I hear the phrase, “I’m bored,” and it makes me crazy. Granted, we live in a different world than the one we grew up in, but I am terrified for our children’s imagination! When I was a kid, I would leave home in the summer morning after breakfast, return for lunch and dinner unless I was dining with a friend, and finally come in about dark. My parents knew generally where I was, but not specifically. I was under the footbridge digging for old coins. I was over at the firehouse playing on the swings. I was up by the railroad tracks digging up fossils. I was out in the alley behind our house playing Watermelon with the neighborhood. I was at Bobbi Jo’s or Diane’s house building forts. We created a spook house out of the boxes a new furnace came in – and charged admission.
My sister and I took piano and art lessons. She played volleyball, I ran track, and we both cheered. Other than that, our life was home, school and church. We put on Christmas “Programs” for the family each year, complete with skit, costumes and handmade programs. Our family went to the local museums and gardens on Sunday afternoons, which is where my love of rock collecting began. We went to the beach in the summer, which is where my love of shell collecting began. And Dad spent the rest of the year paying off the vacation. Our life was frugal, but rich in the things that mattered most.
My parents read to me every night before bed. They read from the old Child Craft set of classics, and I thrilled to fairy tales of yesterday. If the books had pictures, they were in black and white; the stories came alive with color in my head. Those bedtime stories were intimate face-time with my parents, and I believe those times were the training ground for my imagination. Those were the moments when I could ask my parents about the deep questions of life; my spiritual knowledge began and was nurtured in those moments.

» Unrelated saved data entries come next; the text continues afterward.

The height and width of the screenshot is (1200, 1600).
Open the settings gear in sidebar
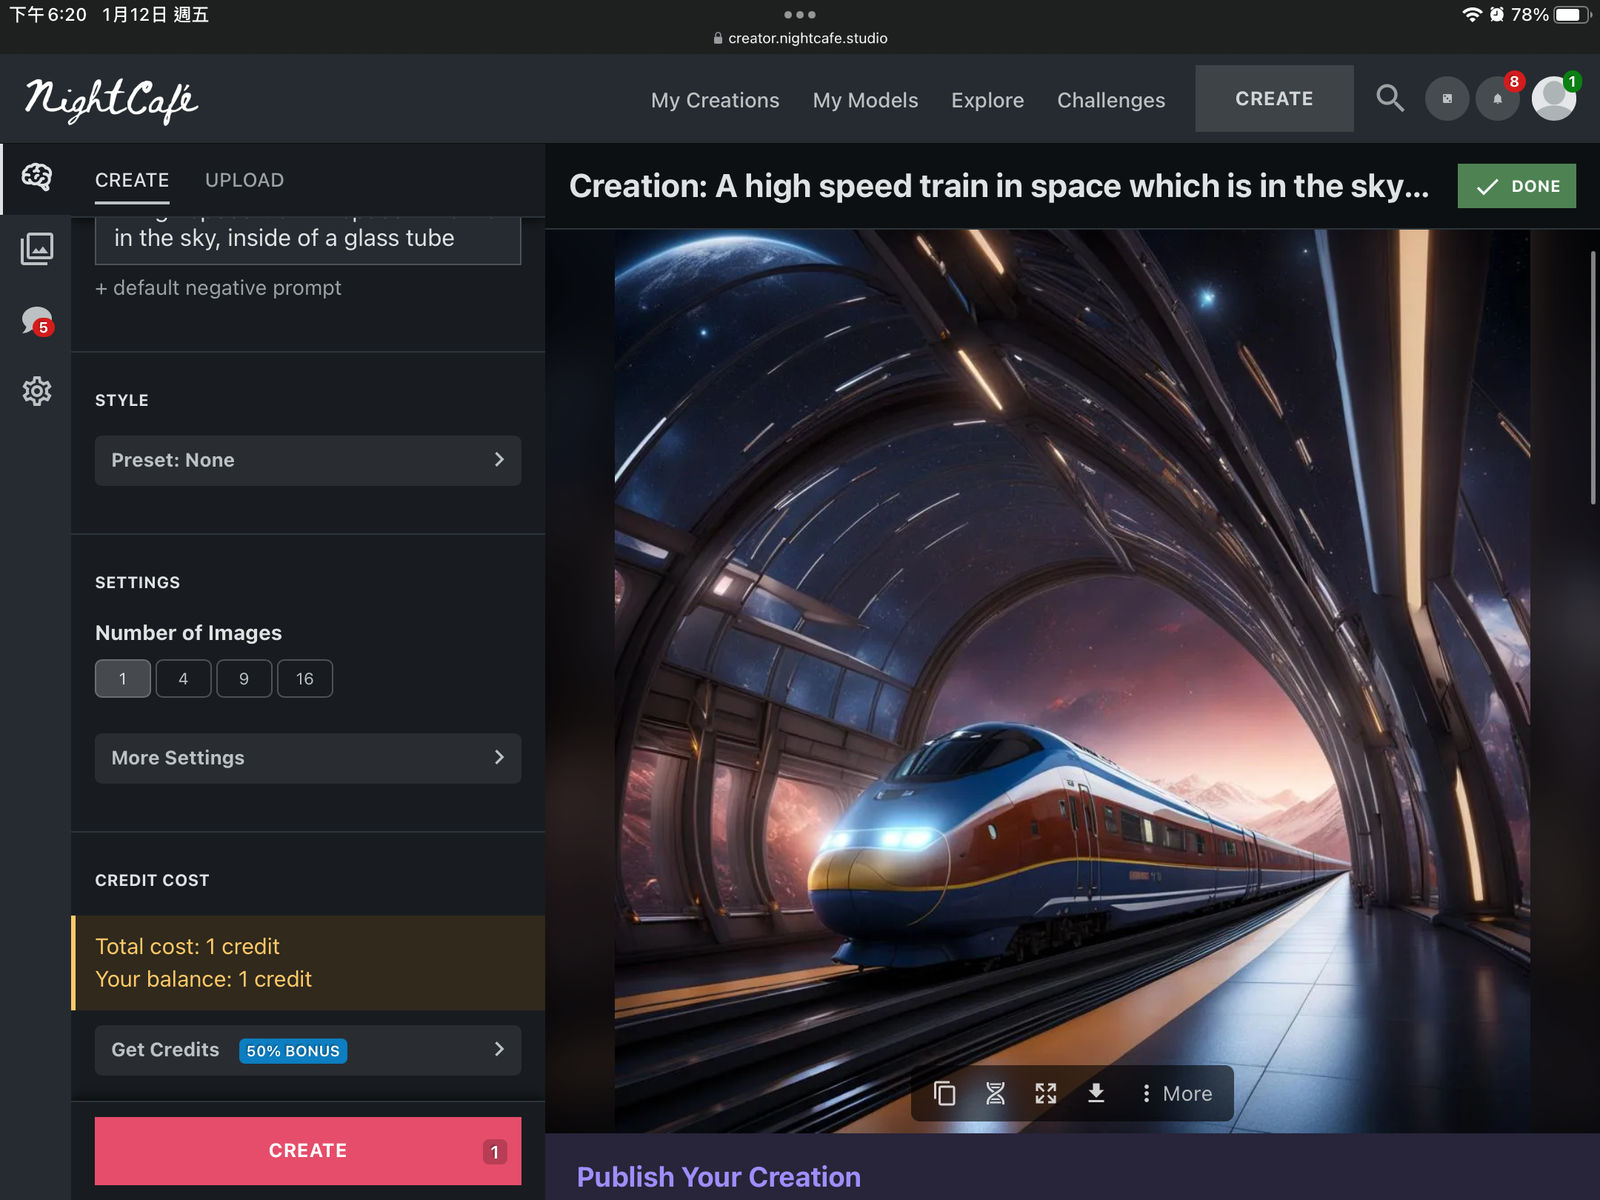37,391
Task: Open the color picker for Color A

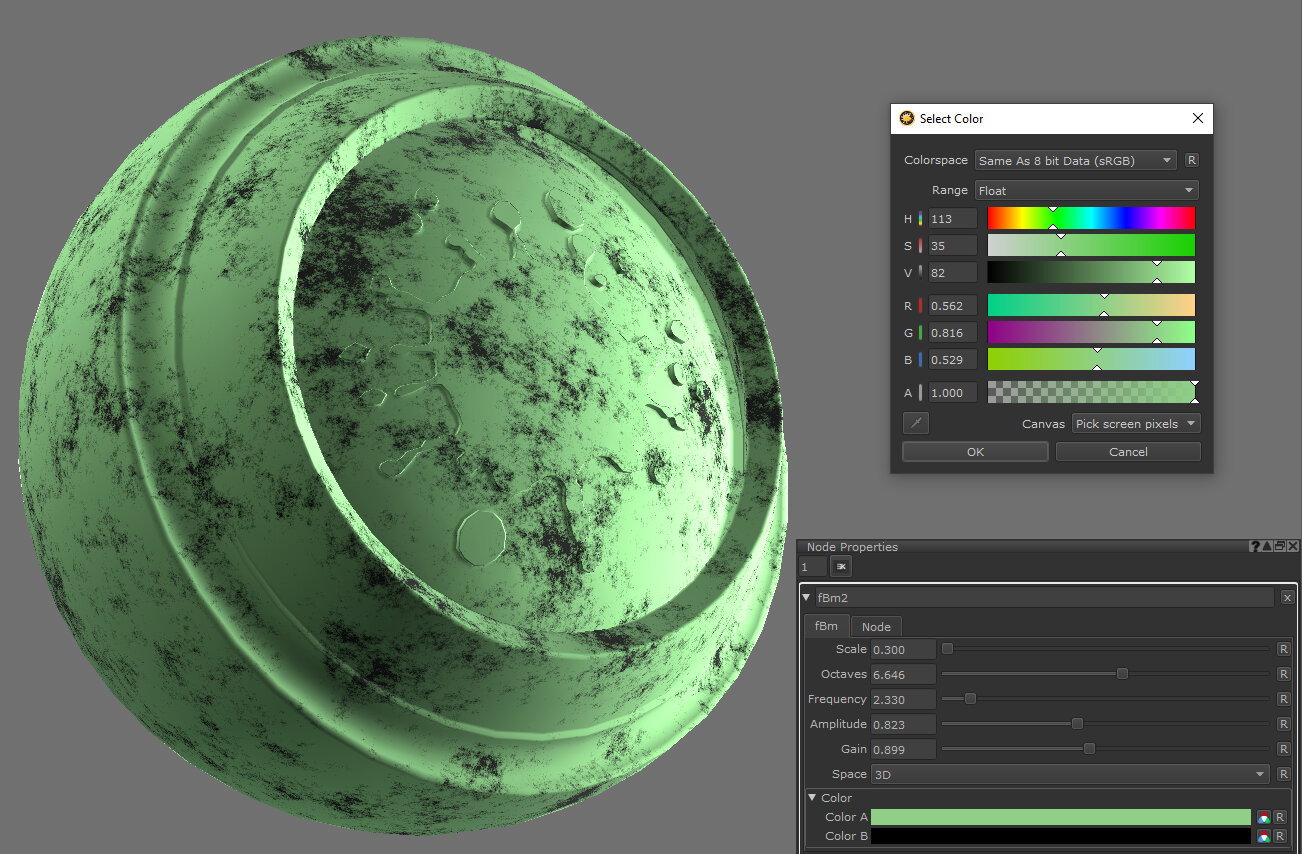Action: pos(1264,817)
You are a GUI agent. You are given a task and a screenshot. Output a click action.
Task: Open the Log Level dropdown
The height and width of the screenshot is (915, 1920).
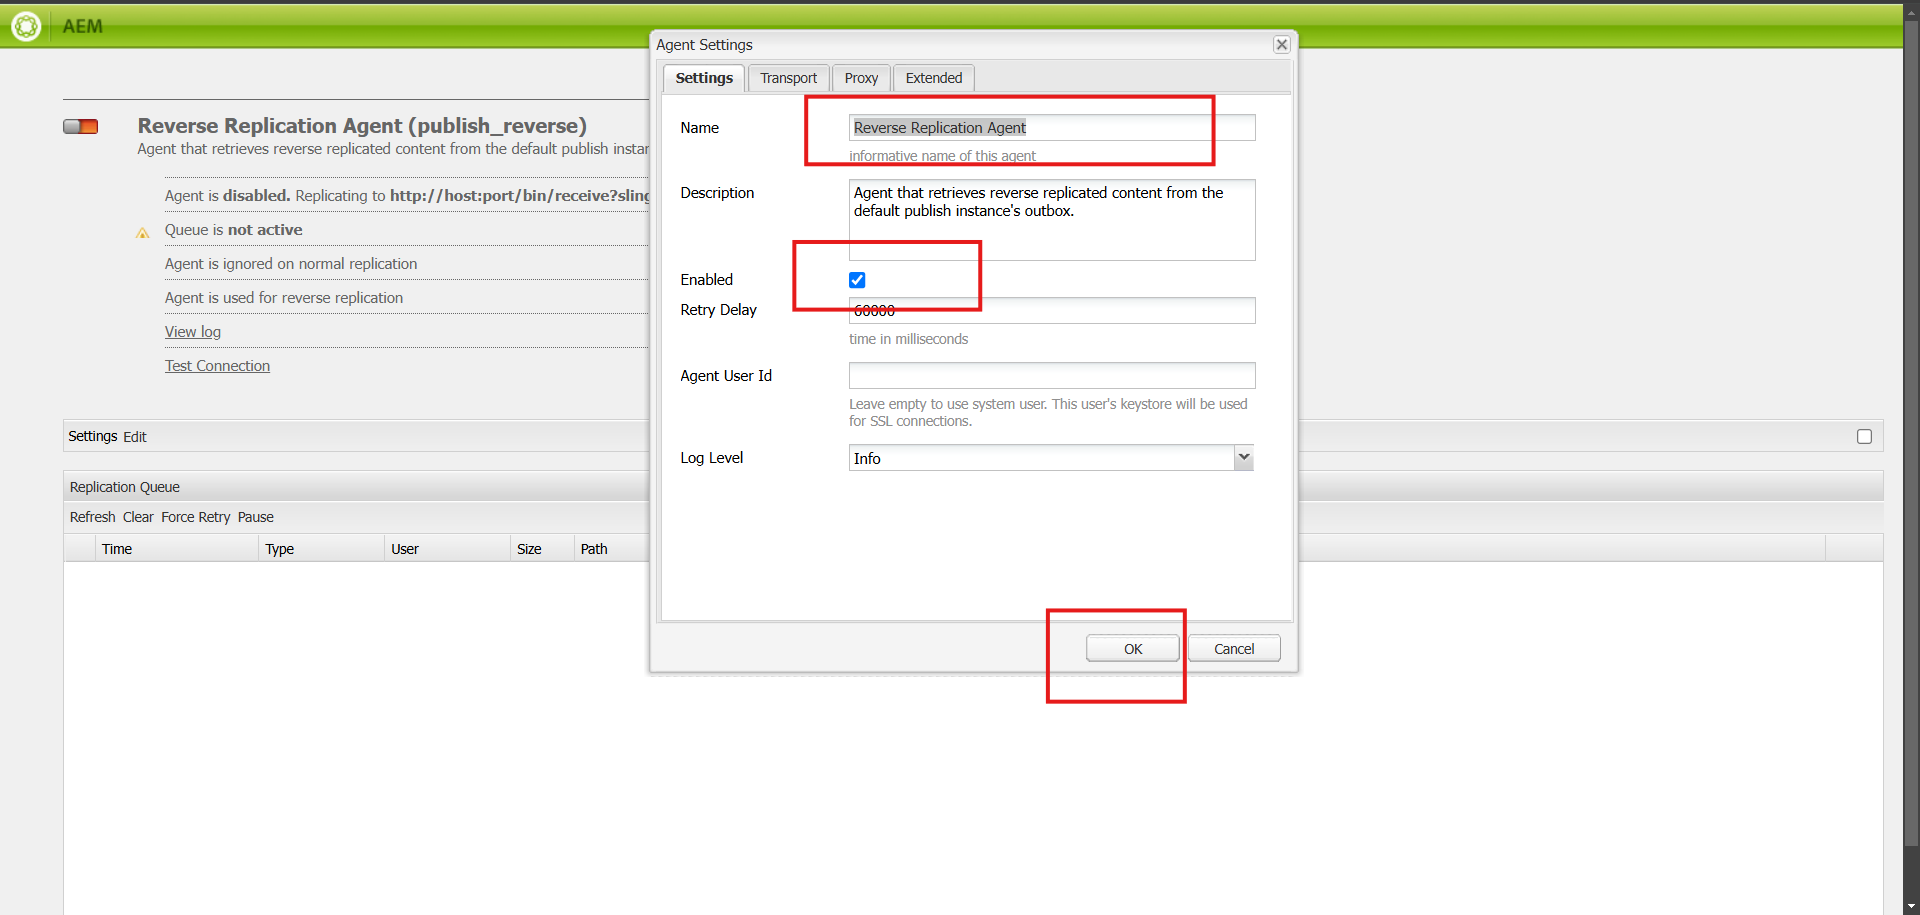point(1243,458)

Kids today need to spend time in the woods and fields, learning what Queen Ann’s Lace and wasp galls are. They need to wade in streams, looking for clam shells and crawdads. They need to scoop the guts out of pumpkins and roast the seeds. They need to see how bread and ice cream are made. They need to hear every book we loved as a kid. They need to know what happens to a bar of Ivory Soap in the microwave. They need to use hammer and nails with Grandpa in the workshop, building things out of wood, nails, varnish, and Gorilla Glue.
The world is a busy place, and there is tremendous pressure on our own kids to provide for the “grands.” The standard is Pinterest, and that can be daunting even for Martha Stewart. There are dance lessons and recitals to go to, little league travel teams to follow, and technology to acquire. It’s exhausting, and we remember it well. But we also remember the stuff that childhood is made of. When we are with the grandkids, let’s remember to pull them into that world that’s slowly being reengineered into something post-modern, frenetic and sterile. Let’s show them what it’s like to do it old-school, when time stood still and we discovered the world!
Very well said, my dear. I hear this every day from Bob.